Im making some stakes out of rebar and im wondering what would be a good lenght to cut them. They wont be used on sets that will catch anything bigger than a fox. I was thinking 15". The stakes will also be in solid clay, so that should make the stake hold a little better.


----------



## LeviM

I would go minimum of 18" most of my clay stakes are 24", the stakes I use in sandy soils are 30"


----------



## xdeano

you're looking at it the wrong way. First what is the largest animal in your area, set like you going to hold that big animal. Because you will have a chance that you might catch something that you didn't target. You'll loose your trap if you don't stake it well enough. I've seen a few coyotes with traps on their feet. I'd 20-24" range. My cable stakes that I've switched to are 18" minimum. I use to run double stakes on all my equipment, it's good insurance for a $30 trap.

xdeano


----------



## LeviM

xdeano, I have to agree, you need to be aware of your biggest catch but you really need to be aware of you soil conditions. Black/clay dirt I would have to problems running 24" stakes, sandy soil, like I mostly run into I run minimum 30"


----------



## gabe52

thanks for the replies guys


----------



## ray12

I know people who use 3 foot stakes for yotes & fox they say that that is the only way they trap yotes they said you do not need as big of a stake for fox but they do any way because there is always a chance of a yote coming around but you would not have to go that big just an extra saftey thing he does


----------



## trappermick

i'm paying $42 per trap for victor 1.5 so i double stake biggest thing in my area is fox but still too dear to lose


----------



## Crazycowboy

Old timer taught me that you should use a minimum of 24" stakes...36" in loose or sandy soil.

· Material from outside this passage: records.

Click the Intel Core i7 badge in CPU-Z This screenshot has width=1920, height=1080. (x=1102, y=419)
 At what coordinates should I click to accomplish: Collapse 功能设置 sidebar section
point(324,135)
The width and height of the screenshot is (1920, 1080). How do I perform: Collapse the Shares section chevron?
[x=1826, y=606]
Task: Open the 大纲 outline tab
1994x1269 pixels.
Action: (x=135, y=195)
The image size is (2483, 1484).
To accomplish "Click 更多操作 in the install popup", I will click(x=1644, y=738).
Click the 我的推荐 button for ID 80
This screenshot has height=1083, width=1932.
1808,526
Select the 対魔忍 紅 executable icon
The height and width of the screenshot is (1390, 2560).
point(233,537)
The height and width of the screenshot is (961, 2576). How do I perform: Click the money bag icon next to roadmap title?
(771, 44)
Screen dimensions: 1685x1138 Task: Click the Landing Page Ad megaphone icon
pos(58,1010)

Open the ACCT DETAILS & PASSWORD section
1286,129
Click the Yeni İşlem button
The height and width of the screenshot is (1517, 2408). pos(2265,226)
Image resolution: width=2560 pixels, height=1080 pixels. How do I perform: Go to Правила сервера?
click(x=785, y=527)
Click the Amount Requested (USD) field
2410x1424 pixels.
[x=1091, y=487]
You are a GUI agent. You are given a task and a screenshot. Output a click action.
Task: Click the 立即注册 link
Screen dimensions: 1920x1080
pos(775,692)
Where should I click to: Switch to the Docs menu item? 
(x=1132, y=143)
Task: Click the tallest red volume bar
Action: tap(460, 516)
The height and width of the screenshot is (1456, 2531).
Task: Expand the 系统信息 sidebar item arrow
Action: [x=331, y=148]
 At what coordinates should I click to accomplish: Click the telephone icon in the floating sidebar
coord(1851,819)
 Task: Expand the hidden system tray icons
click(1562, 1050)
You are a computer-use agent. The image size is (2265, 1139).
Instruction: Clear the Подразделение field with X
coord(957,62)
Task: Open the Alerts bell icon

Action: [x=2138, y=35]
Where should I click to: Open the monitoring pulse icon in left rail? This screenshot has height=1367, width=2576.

Also, in loose soil, consider using cable anchors instead of stakes, but make sure your anchor is at least 1.5" long....I prefer 2" actually.


----------



## trappermick

sounds like good advice to me crazy


----------



## jeremyrebel

i put a 24" cable stake down yester day and it pull right out, i just got down welding washers to rebar for stake i got 4 24" stakes and 2 36" i aint losing a #4 that are all the traps i got, i got 3 #4s, one 1.5, two #1 longsprings, and one trap i do not know but is small and super strong going to order more beginning next season


----------